Text block below:

The Emergence of Stargate and the Battle for Dominance in the Global Artificial Intelligence Arms Race

By Fazila Farouk 


So now we have STARGATE, announced as the US's latest salvo in the global AI arms race. Stargate is a massive AI infrastructure project introduced by President Trump during his inauguration. Valued at US$500 billion, it aims to fund the development of data centres across the US, support AI research, and develop new applications.

The project is ostensibly presented as a job creation initiative, which I find oxymoronic. Stargate, it is claimed, will create 100 000 jobs. In my view, most of these will be infrastructure development roles that will disappear once the data centres are completed.
 
The paradox of this project is that AI, as an automating technology, inherently reduces human input in work processes. I always find it absurd when tech projects are touted as solutions for job creation.
 
Meanwhile, everyone—including the punk rock band Green Day—has taken a swipe at Elon Musk for his outsized influence on American politics. But in this instance at least, President Trump has excluded Musk from the Stargate project.
 
Stargate’s key investors and implementers are:
  • OpenAI: Led by Sam Altman, the US AI research company that developed ChatGPT.
  • Oracle: Founded by Larry Ellison, Oracle is a US IT firm specializing in database software and cloud computing services.
  • SoftBank: A Japanese investment firm owned by Masayoshi Son.
  • MGX: An AI and tech investment firm from the United Arab Emirates.
 
Musk, of course, is not one to let things slide quietly. He’s taken to X, questioning the project’s financial viability.

While Musk and Altman trade barbs online about Stargate's prospects, one of the best descriptions of the project I heard this week came from Keith Teare, a tech podcaster and co-host of the ‘That Was the Week’ podcast.

End of Text block.
Supplied material below:

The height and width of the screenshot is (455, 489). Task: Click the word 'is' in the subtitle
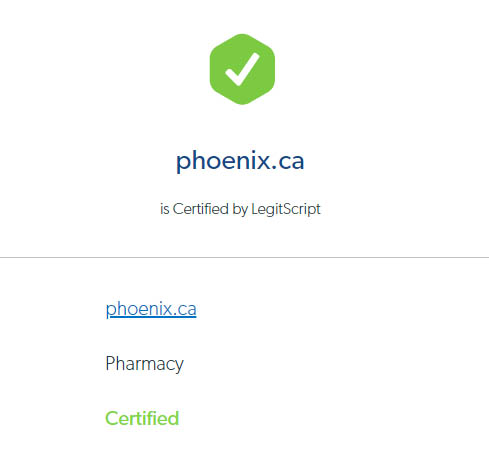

End of Supplied material.

● Questions on the material
(A) List the companies that the Stargate article names as the project's key investors and implementers.
(B) According to the Stargate article, how many jobs is the project claimed to create?

● Written answers
(A) OpenAI, Oracle, SoftBank, MGX

(B) 100 000 jobs